Dieser Standardisierungsrahmen ermöglicht die Entwicklung interoperabler Systeme zur automatischen Verfolgung und Benachrichtigung potenziell infizierter Benutzer zusätzlich zu manuellen Benachrichtigungsmethoden, wobei die Privatsphäre der Benutzer gewahrt und die einschlägigen Datenschutzbestimmungen eingehalten werden.
Zusätzlich zur Beschleunigung der Entwicklung von Smartphone-basierten Anwendungen, die zur Unterbrechung von Infektionsketten beitragen sollen, soll dieser europaweite Standardisierungsrahmen die Interoperabilität zwischen verschiedenen Systemen zur Ortung und Alarmierung ermöglichen.
Die effektivste Strategie zur Verlangsamung der Ausbreitung von COVID-19 besteht darin, die Übertragungsketten zu unterbrechen, indem Menschen informiert werden, wenn sie engen Kontakt zu anderen hatten, die positiv auf das Virus getestet wurden.
Eine zentrale Herausforderung besteht darin, Standortdaten von Bürgern in großem Umfang zu erfassen, zu verarbeiten und zu nutzen, was potenziell Dutzende oder Hunderte Millionen Menschen betrifft. Dies muss geschehen, ohne die Anonymität und Privatsphäre der Nutzer zu beeinträchtigen und sie gleichzeitig vor potenziellen Cyberangriffen zu schützen.

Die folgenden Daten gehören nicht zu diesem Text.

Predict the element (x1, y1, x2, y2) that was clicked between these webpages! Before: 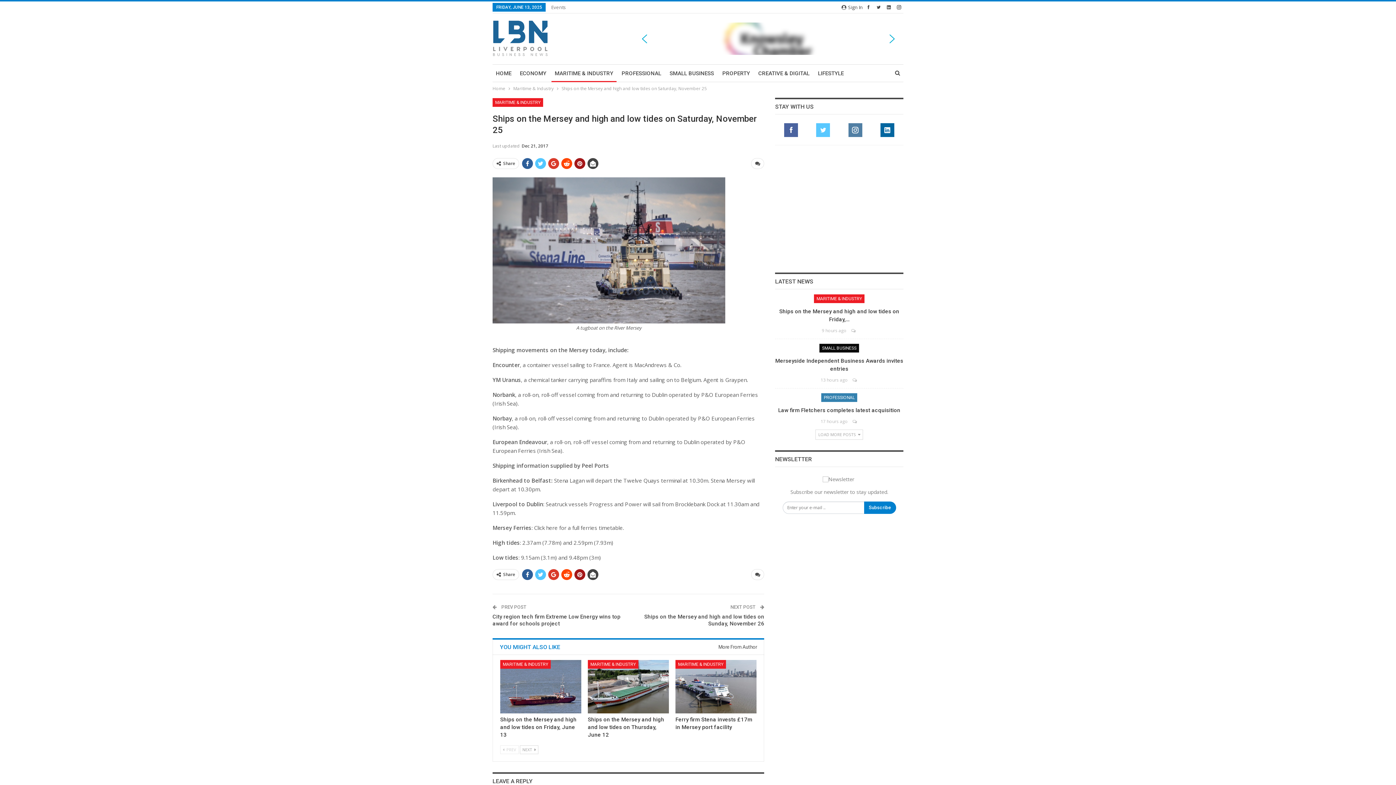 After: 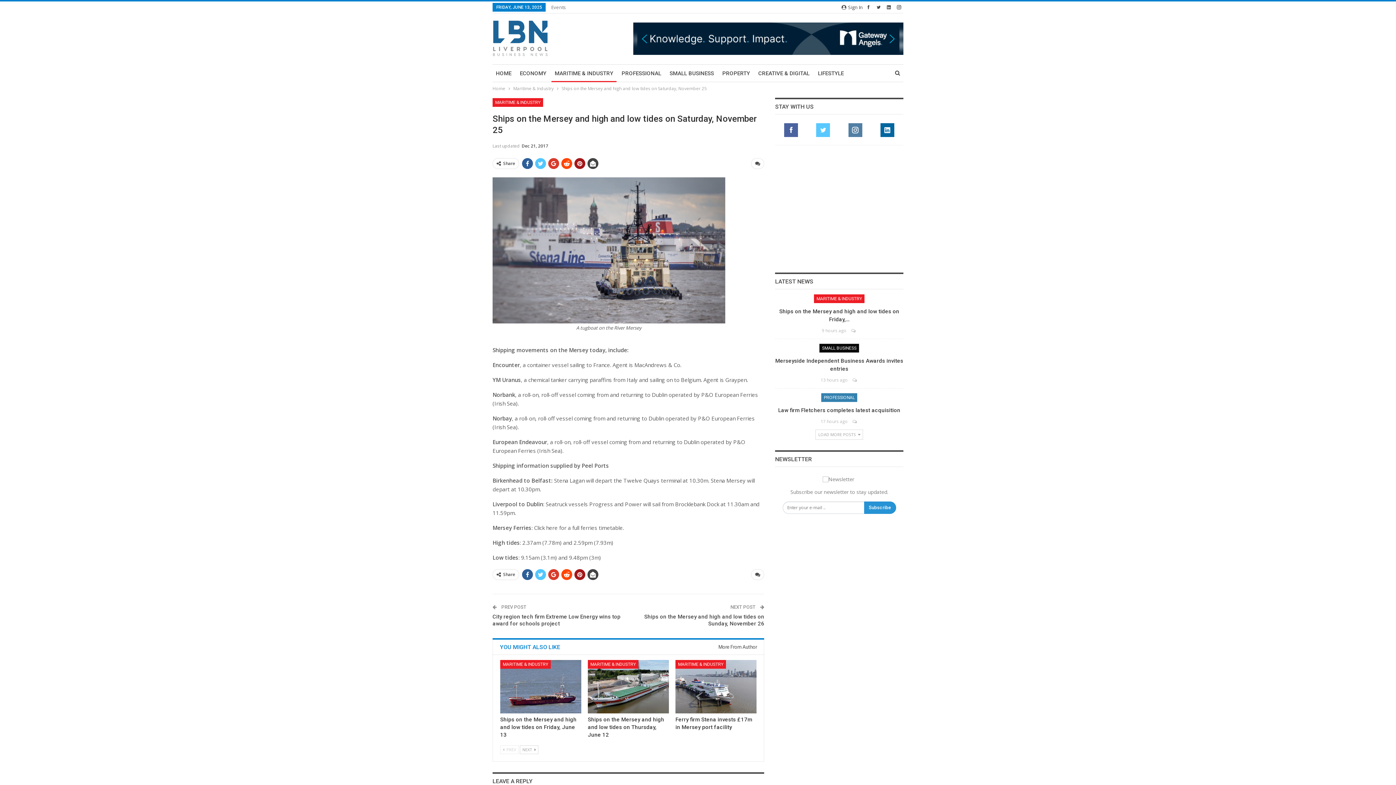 Action: bbox: (864, 501, 896, 514) label: Subscribe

„Smartphones sind naturgemäß hochgradig persönliche Geräte, die riesige Datenmengen über Einzelpersonen speichern. Wir bei ETSI engagieren uns für die Unterstützung der internationalen Entwicklungsgemeinschaft mit einem soliden Standardisierungsrahmen, der schnelle, präzise und zuverlässige Lösungen ermöglicht und gleichzeitig das Vertrauen der Öffentlichkeit gewinnt“, so ETSI-Generaldirektor Luis Jorge Romero.
Da über 70 % der Europäer ein Smartphone besitzen, bietet diese allgegenwärtige digitale Technologie eine wertvolle Plattform zur Nachverfolgung von Infektionsketten. Die Nähe zweier Smartphones lässt sich per Bluetooth oder anderen stromsparenden Kommunikationstechnologien bestimmen. Diese Messwerte können in ein Warnsystem eingespeist werden, das Personen direkt benachrichtigt, wenn sie einem Ansteckungsrisiko durch bereits positiv Getestete ausgesetzt waren.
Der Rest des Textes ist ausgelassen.